**Task directions**: In the records below, find the line containing "The image size is (1288, 938)." and print it and every line after it exactly, through the end. Skip pictures.
- Opening Delimiter -
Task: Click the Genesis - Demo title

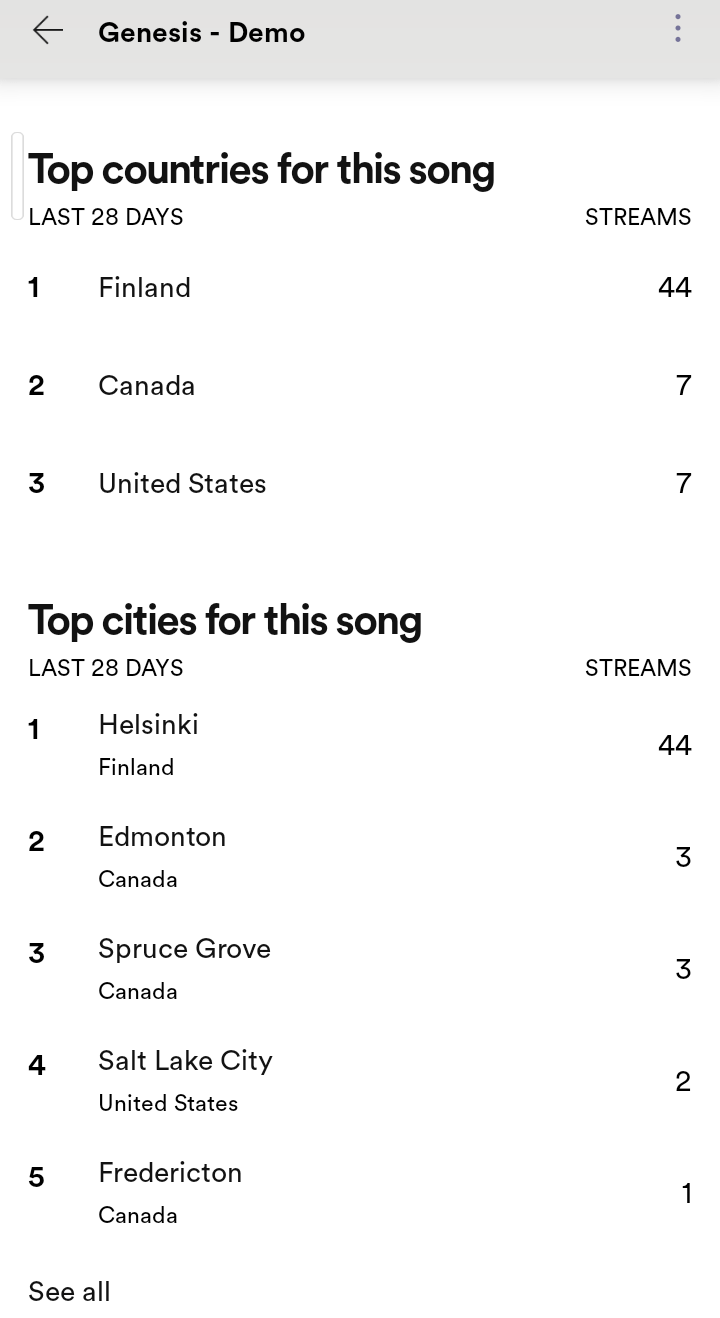Action: point(201,32)
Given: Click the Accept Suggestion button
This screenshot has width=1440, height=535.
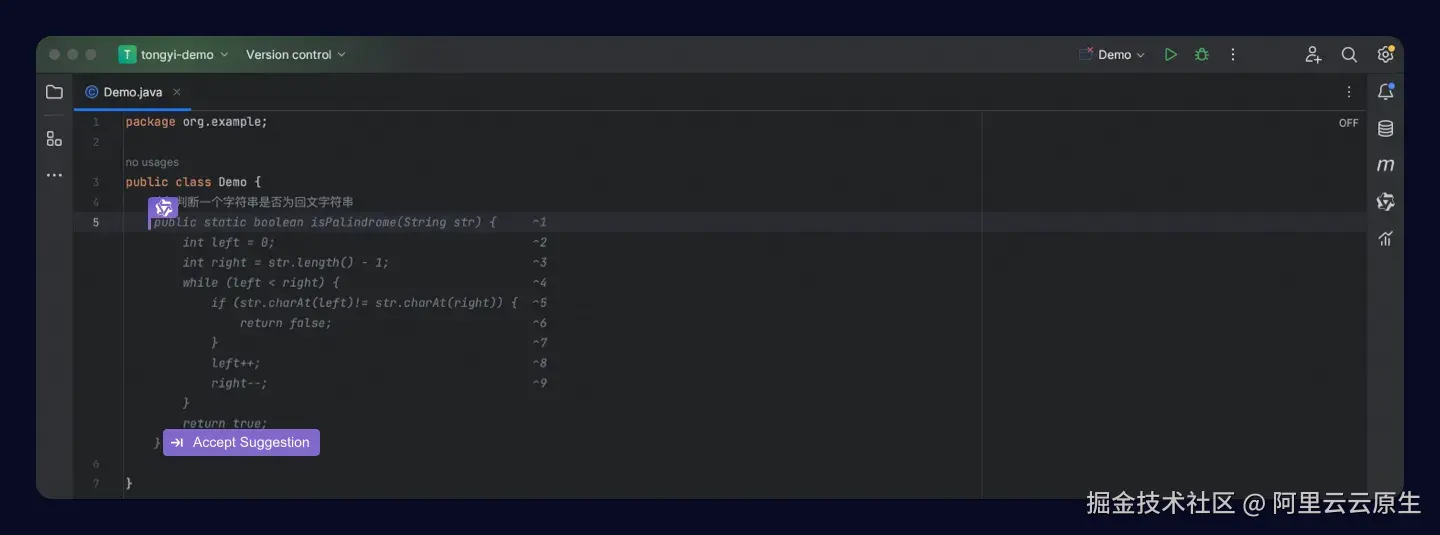Looking at the screenshot, I should click(x=241, y=442).
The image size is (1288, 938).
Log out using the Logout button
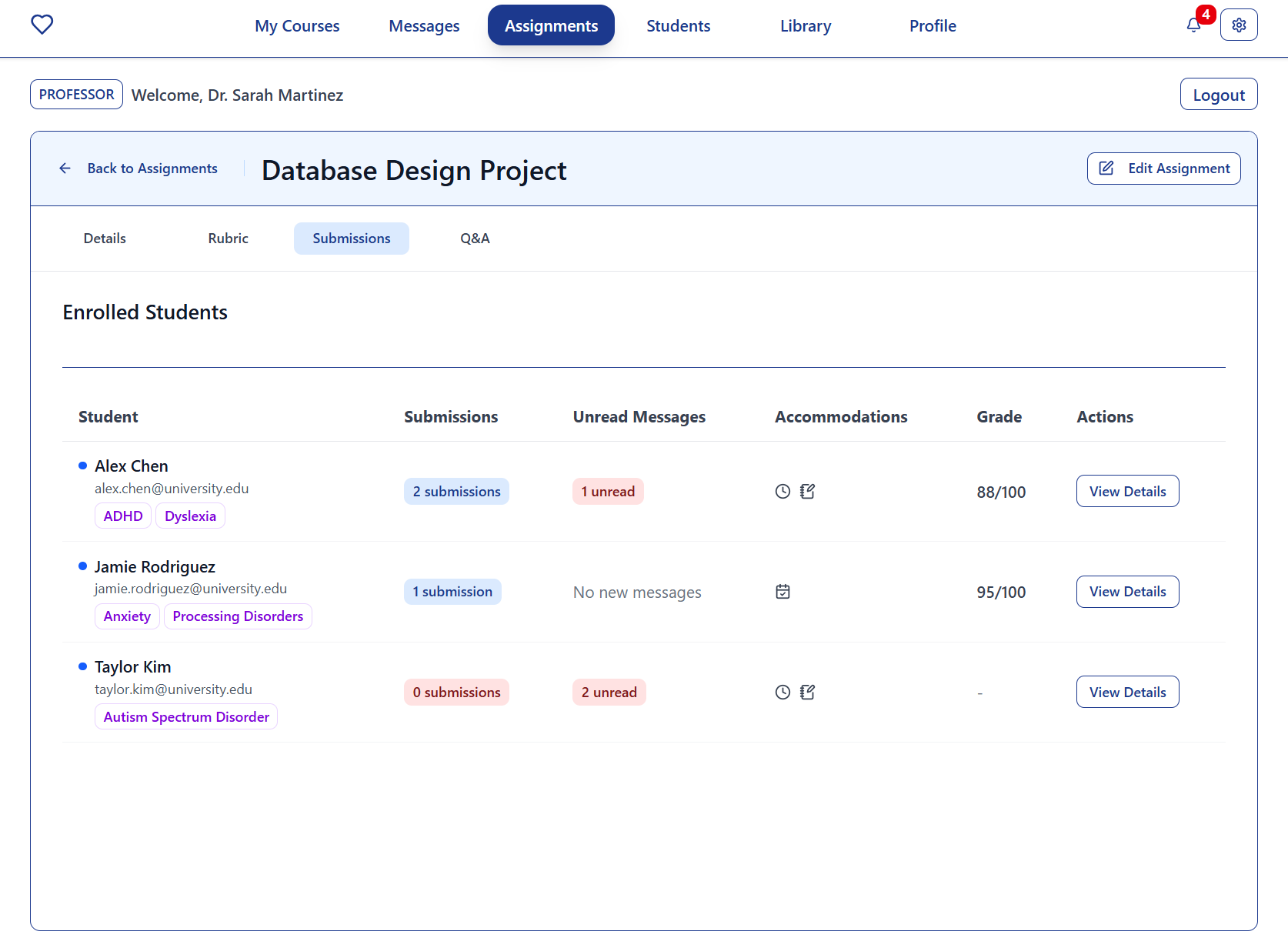point(1218,95)
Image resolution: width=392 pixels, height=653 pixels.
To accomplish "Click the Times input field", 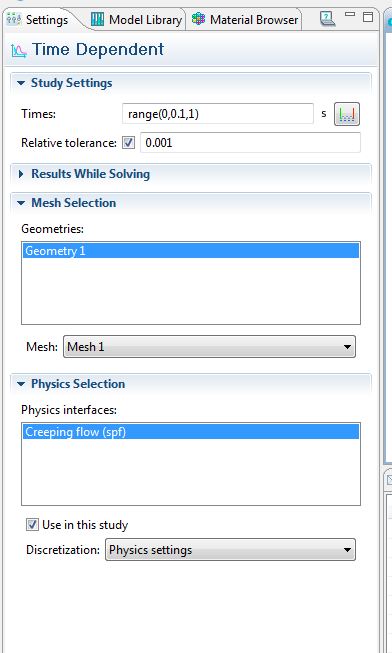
- Closing Delimiter -
**Answer space**:
The image size is (1288, 938).
Log out using the Logout button
point(1218,95)
Image resolution: width=392 pixels, height=653 pixels.
To accomplish "Click the Times input field", 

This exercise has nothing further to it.